■ Problem description ■
Please put the rows from the line with "Screen dimensions: 1138x640" to the line with "(x=51, y=45)" into a two-column CSV with the headers input and output. Give one CSV line per row, with its text and its answer each in a single quoted field, line breaks replaced by spaces, and the pictures left out.

■ Dataset rows ■

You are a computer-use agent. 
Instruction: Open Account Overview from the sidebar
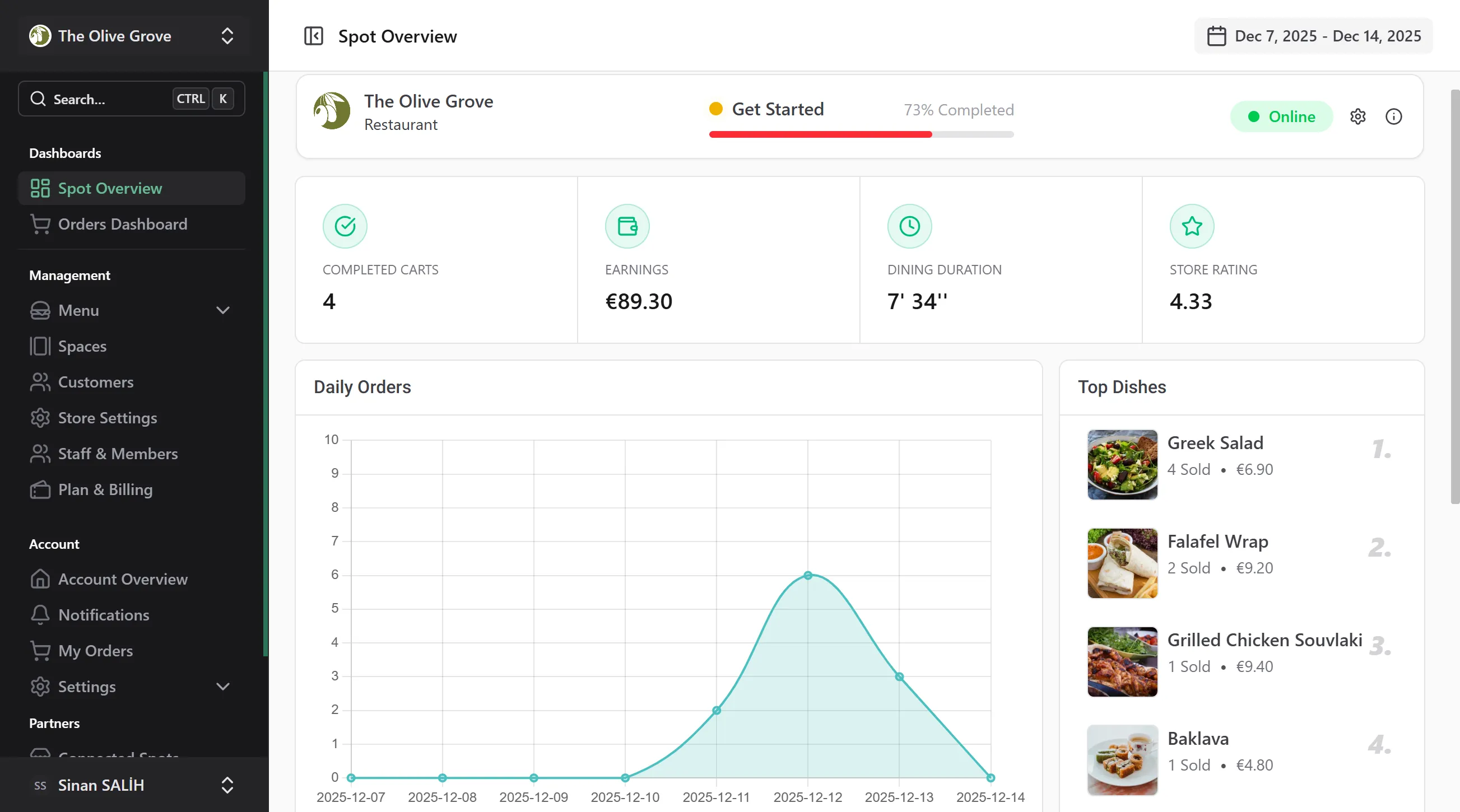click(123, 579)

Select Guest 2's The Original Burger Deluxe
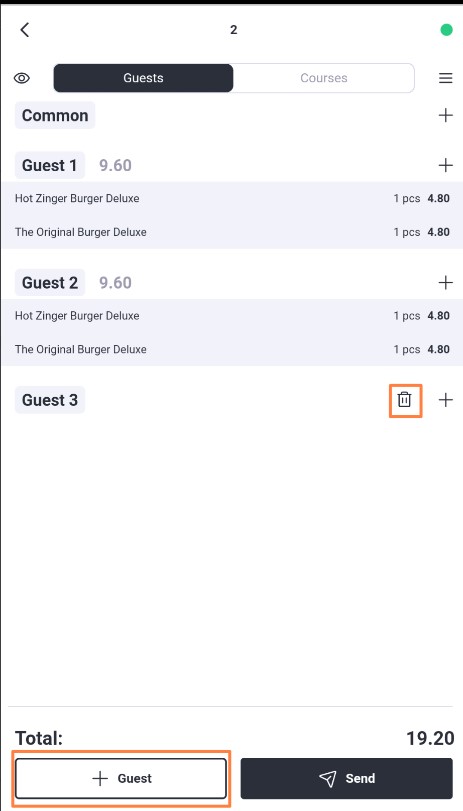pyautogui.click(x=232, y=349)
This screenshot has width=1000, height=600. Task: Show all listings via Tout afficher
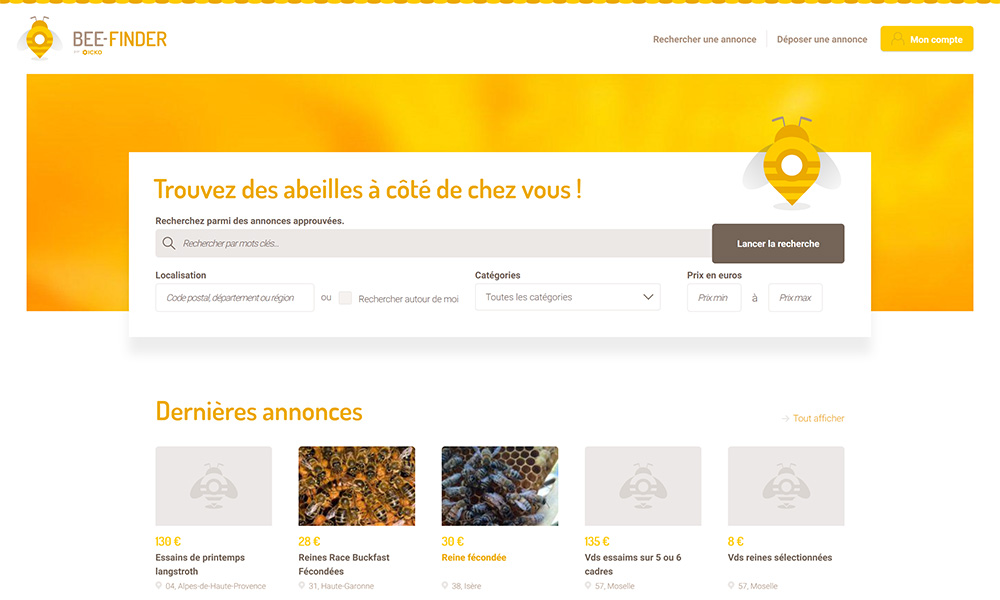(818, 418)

...

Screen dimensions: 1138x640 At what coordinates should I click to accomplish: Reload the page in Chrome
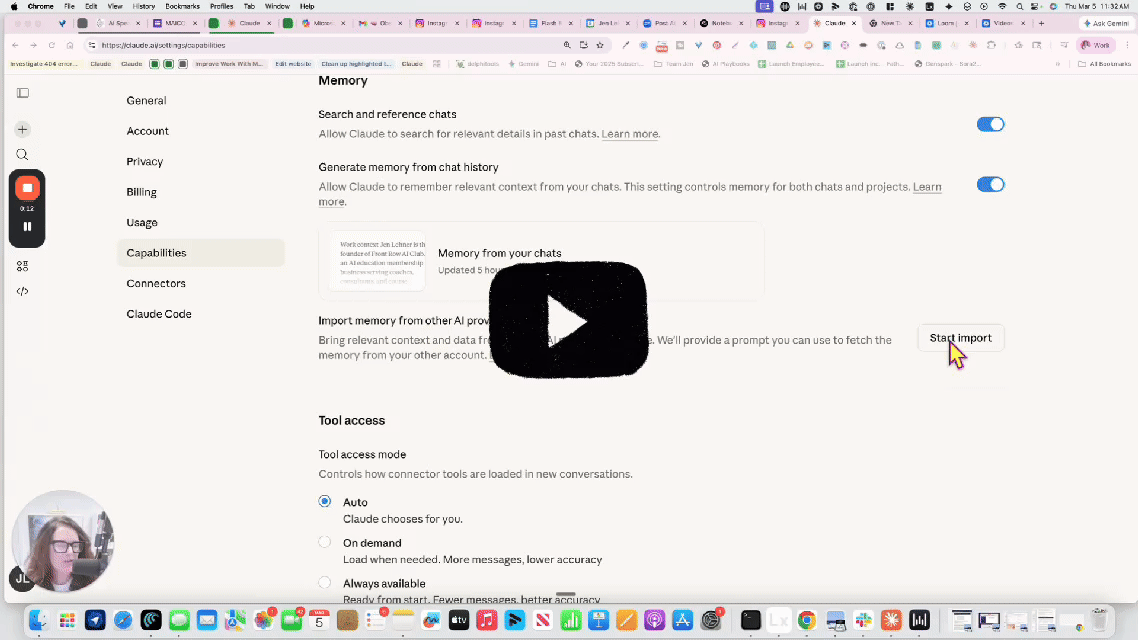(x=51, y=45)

■ Full answer ■
input,output
"Screen dimensions: 1138x640 At what coordinates should I click to accomplish: Reload the page in Chrome","(x=51, y=45)"